*** DATA SHOWN Section Begins ***

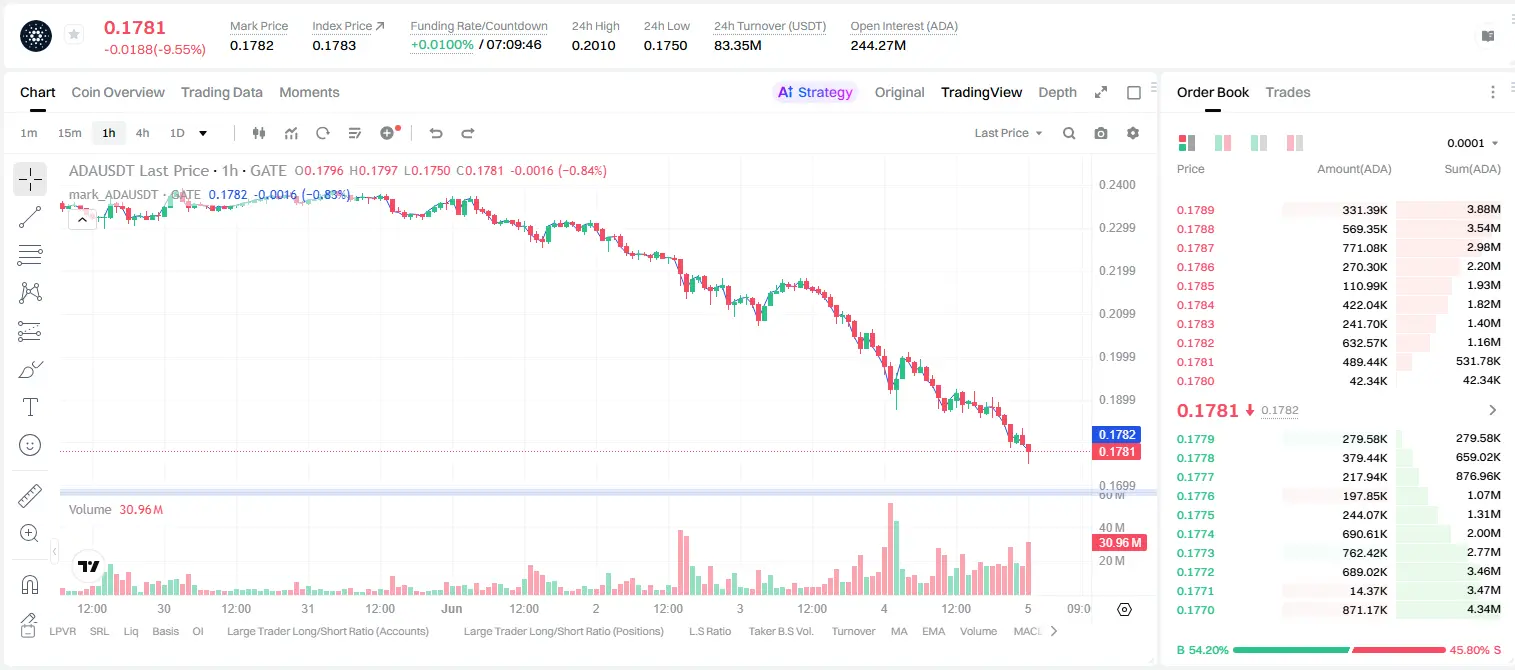Click the AI Strategy button
This screenshot has width=1515, height=670.
(815, 92)
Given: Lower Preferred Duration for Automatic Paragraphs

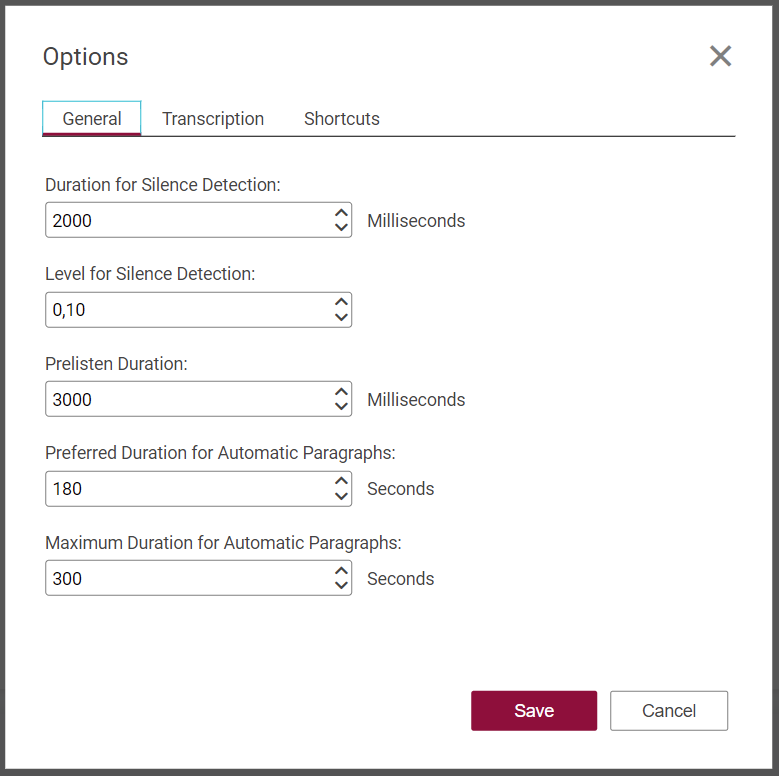Looking at the screenshot, I should click(341, 497).
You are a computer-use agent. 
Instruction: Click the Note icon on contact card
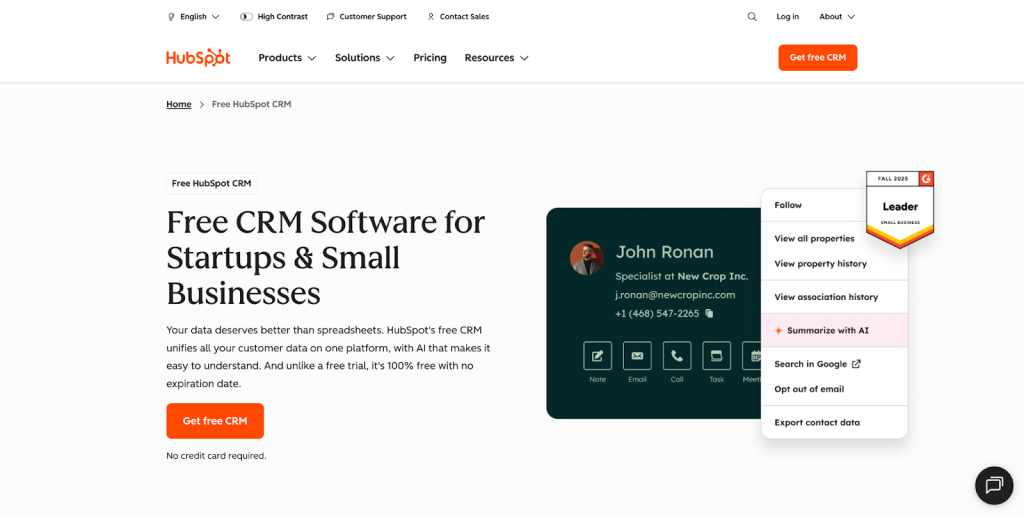pos(597,356)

*** DATA SHOWN Section Ends ***

WHAT YOU HAVE TO DO: Your task is to restate word for word the lines from the one containing "Given: Lower Preferred" through the last line of the data, both ends included, with no pictures.

RESULT BELOW:
Given: Lower Preferred Duration for Automatic Paragraphs

Looking at the screenshot, I should click(341, 497).
You are a computer-use agent. 
Instruction: Click the Note icon on contact card
pos(597,356)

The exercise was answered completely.